Provided data below:

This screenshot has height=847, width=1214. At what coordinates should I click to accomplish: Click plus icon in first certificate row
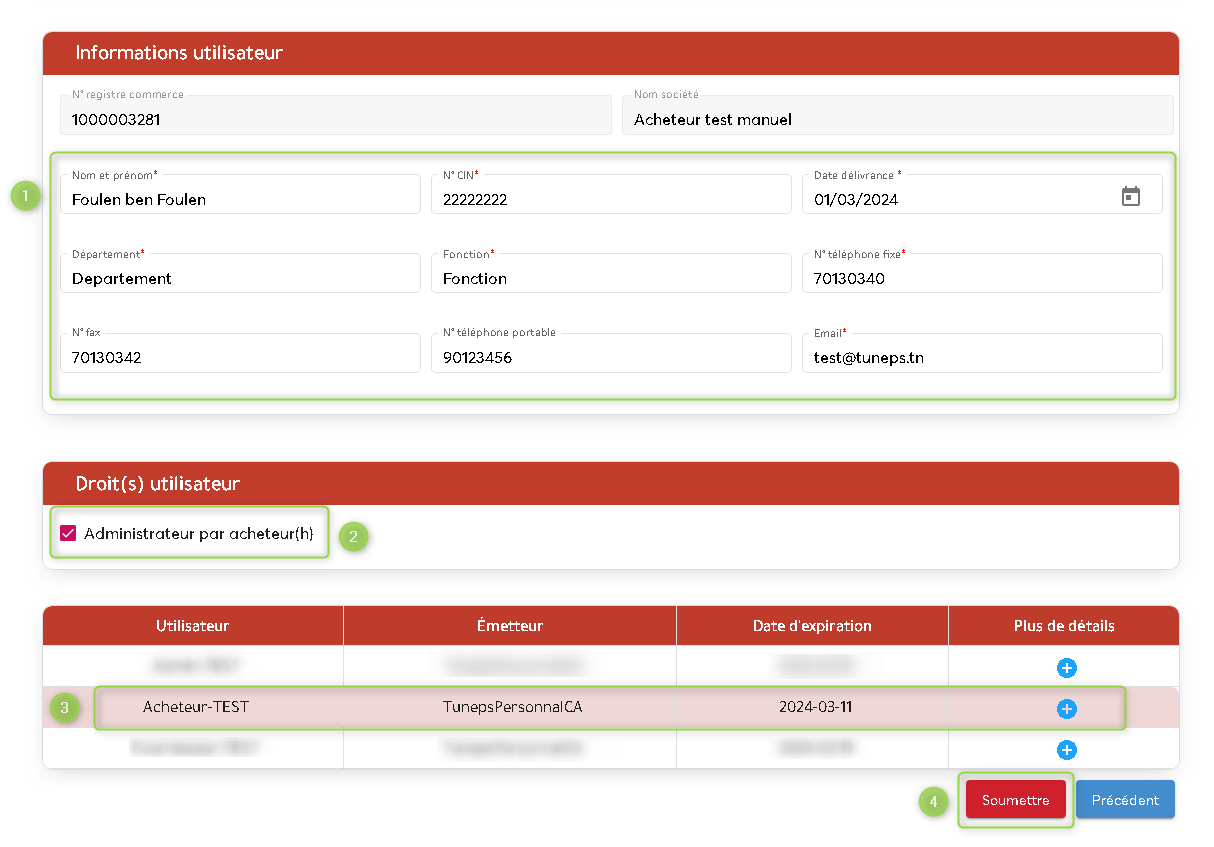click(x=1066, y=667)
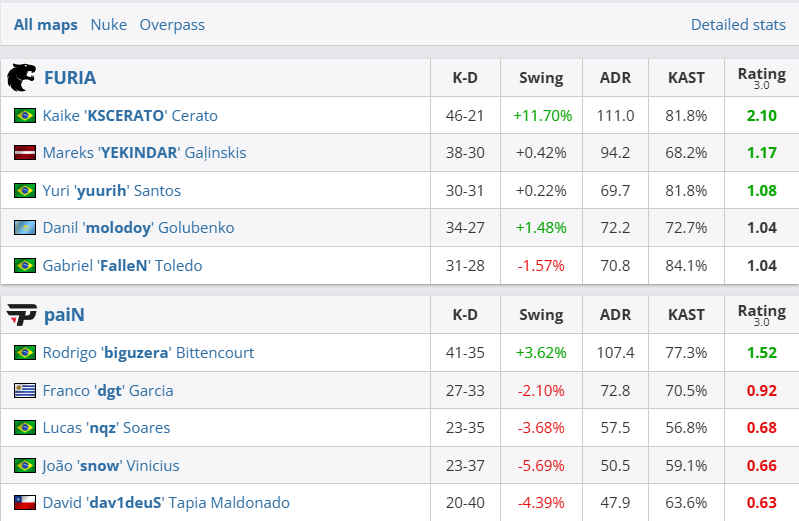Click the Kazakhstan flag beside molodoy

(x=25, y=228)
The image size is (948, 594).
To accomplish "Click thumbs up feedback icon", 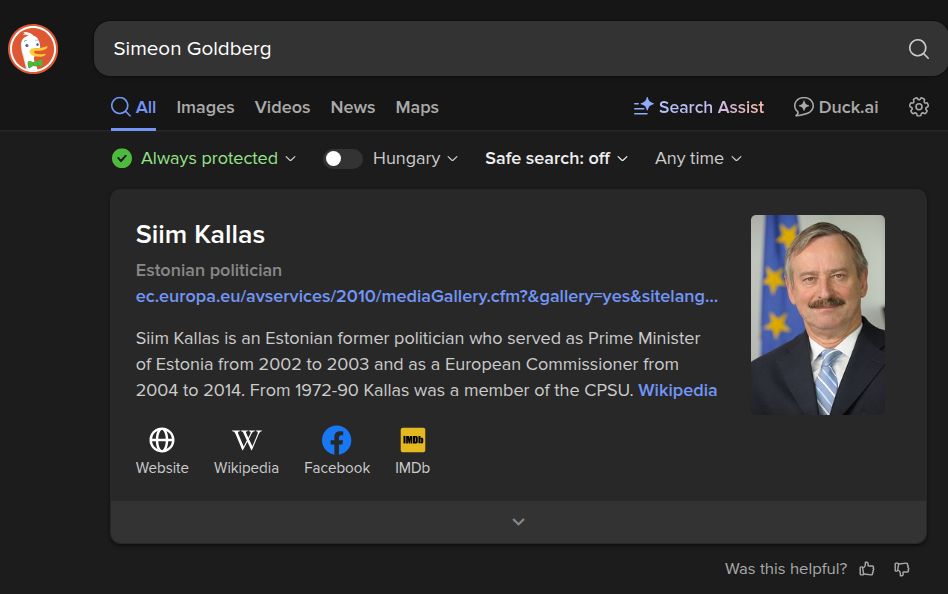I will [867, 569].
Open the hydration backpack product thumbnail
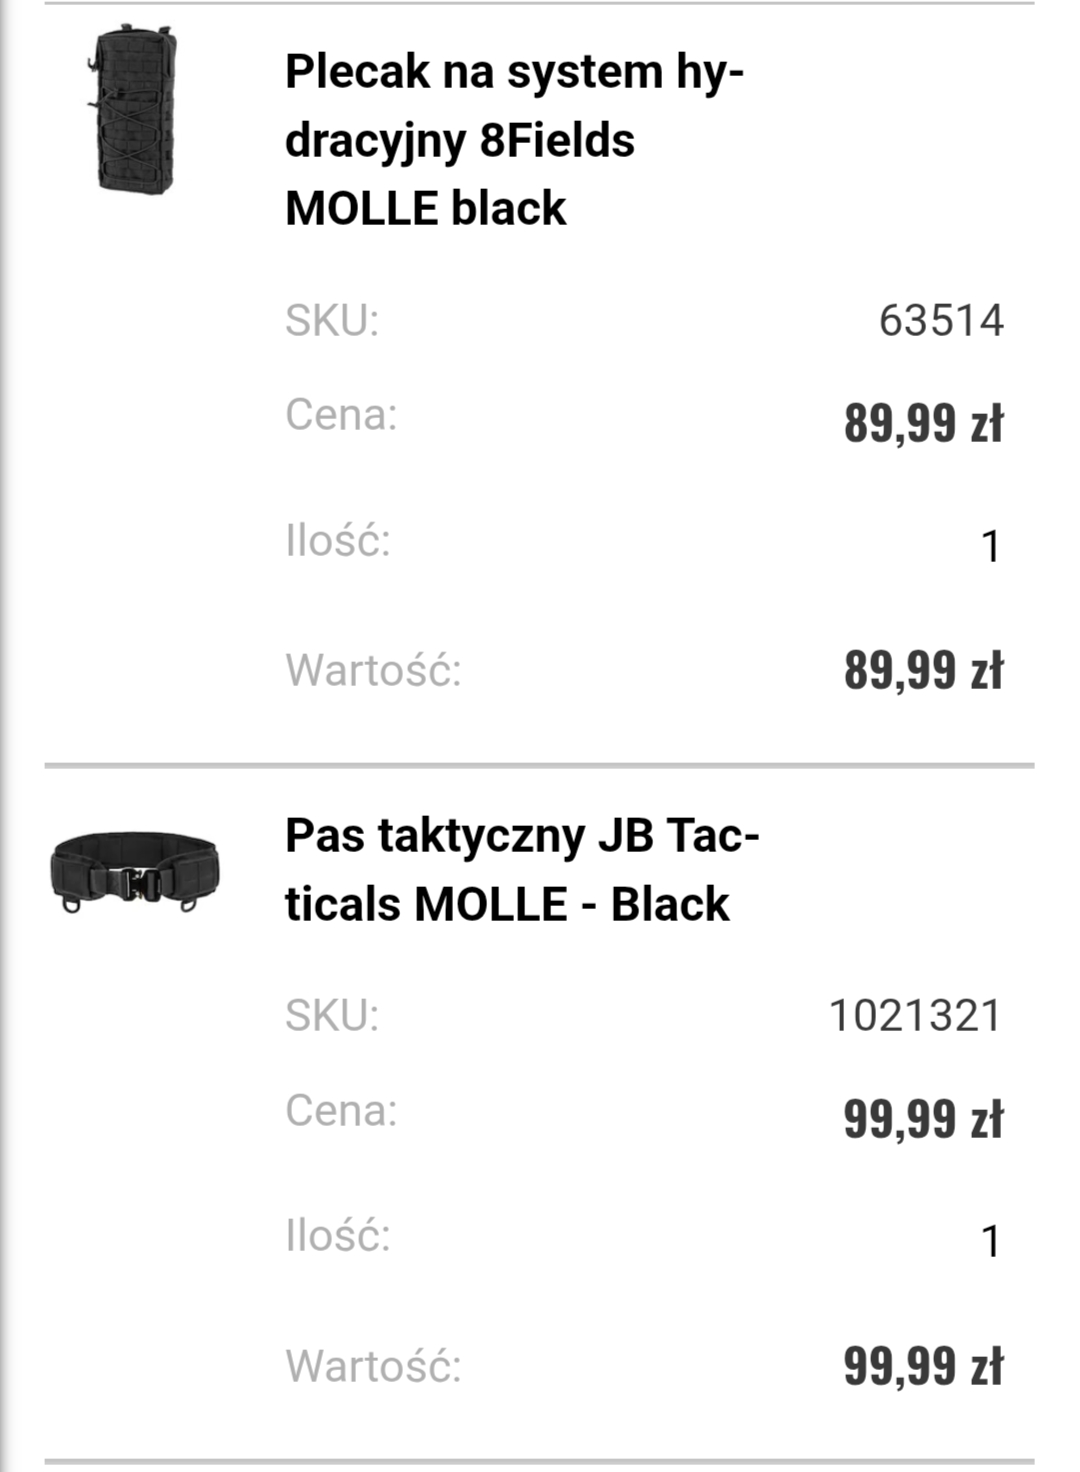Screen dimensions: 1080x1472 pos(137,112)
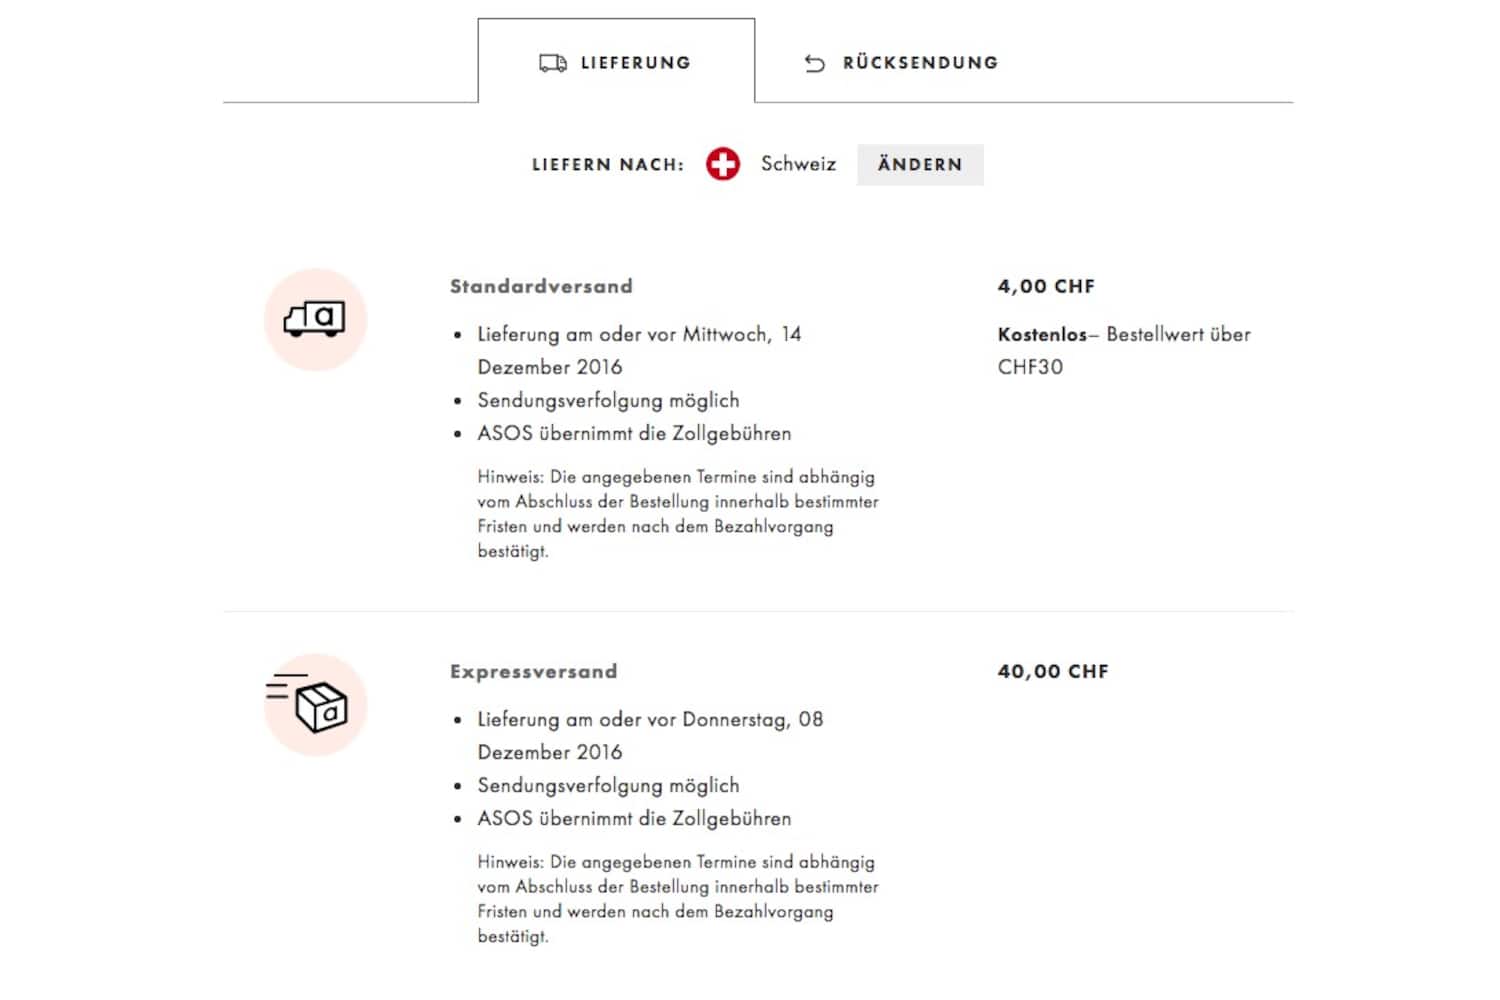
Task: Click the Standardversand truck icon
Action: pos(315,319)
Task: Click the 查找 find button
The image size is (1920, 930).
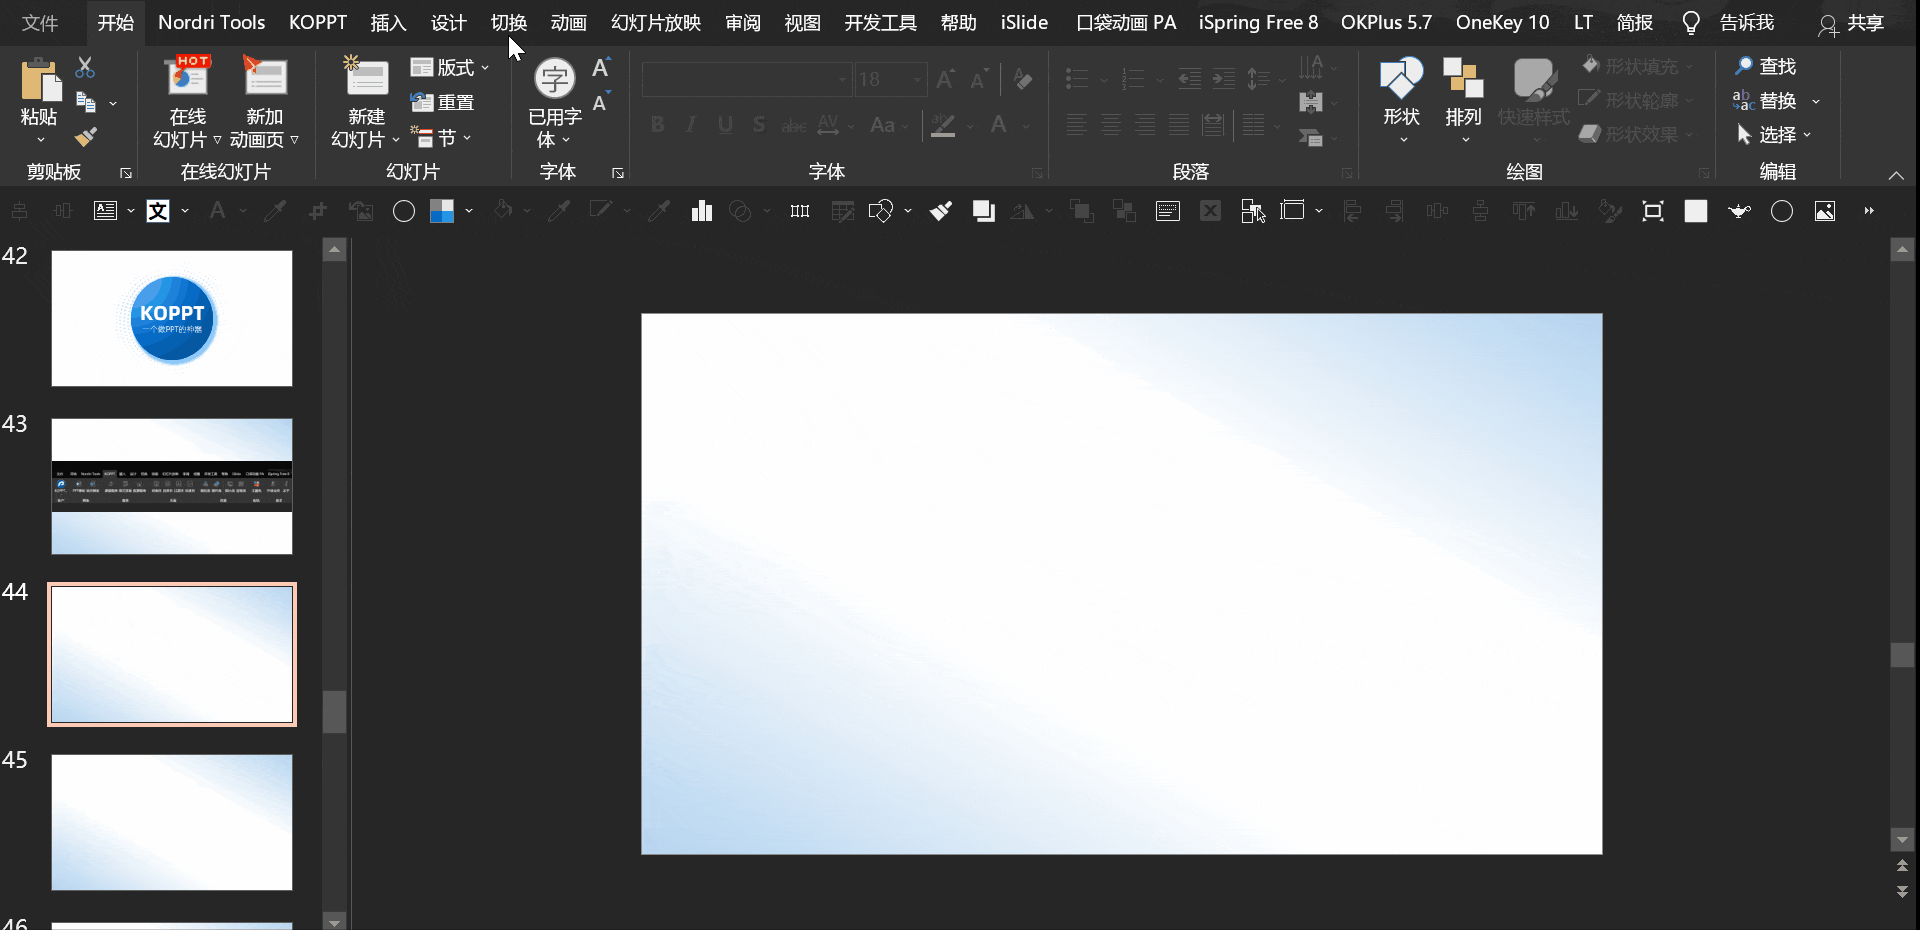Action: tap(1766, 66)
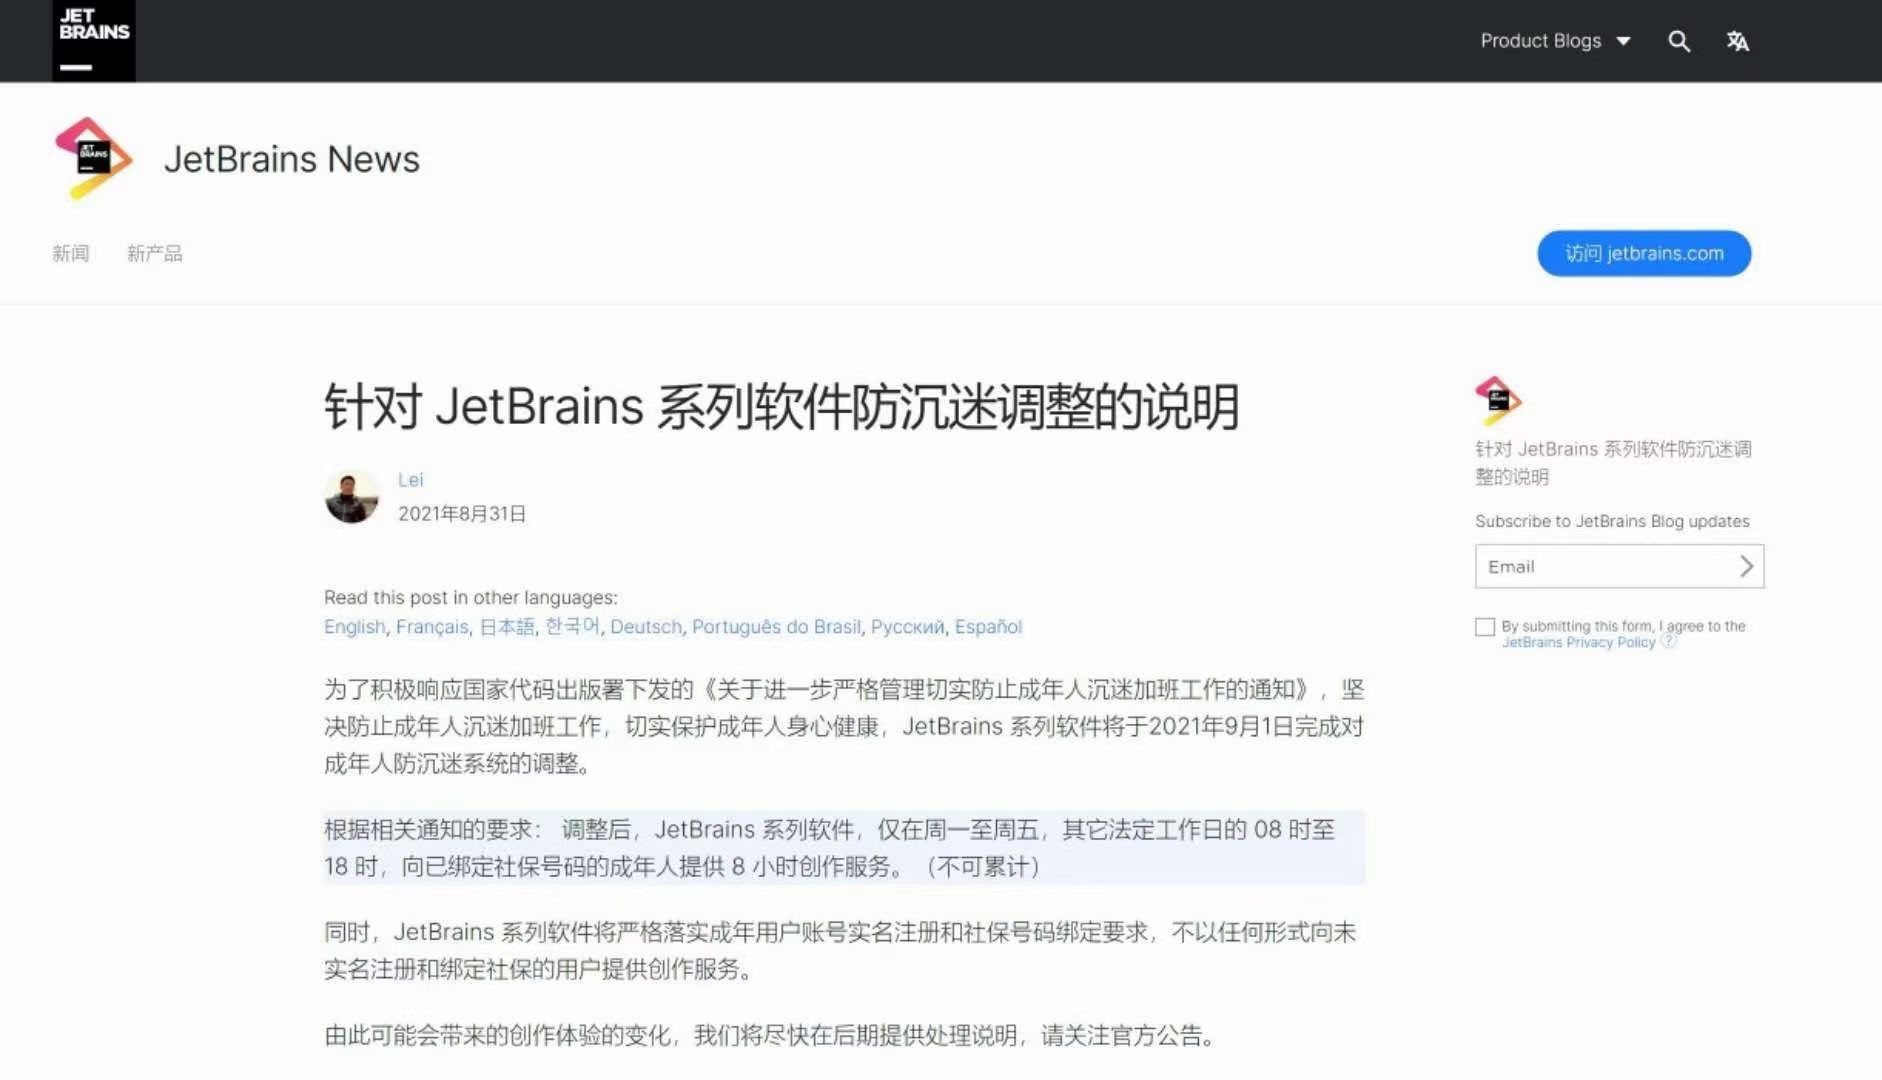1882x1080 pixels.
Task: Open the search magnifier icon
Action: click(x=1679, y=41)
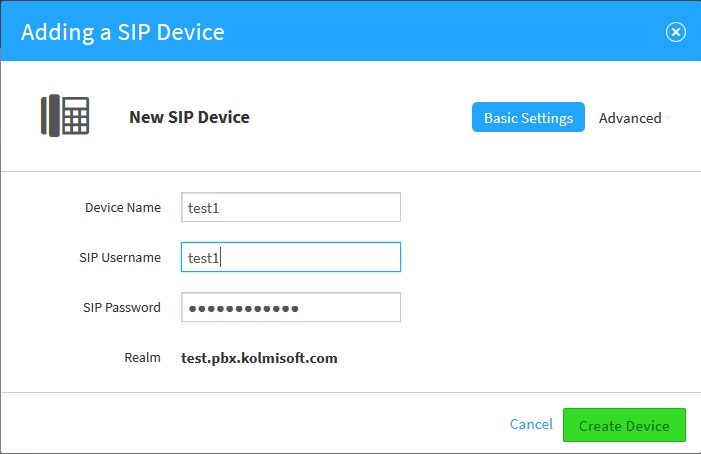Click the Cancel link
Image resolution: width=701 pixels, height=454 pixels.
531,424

End of Provided data.

Problem to solve
Every line from the one with "Task: Click the 查找 find button" through the last line of the data must be copied exactly. Leave the pictures out.

Answer
Task: Click the 查找 find button
The image size is (1920, 930).
Action: tap(1766, 66)
1882x1080 pixels.
Task: Open the search magnifier icon
Action: click(x=1679, y=41)
Click the Cancel link
Image resolution: width=701 pixels, height=454 pixels.
531,424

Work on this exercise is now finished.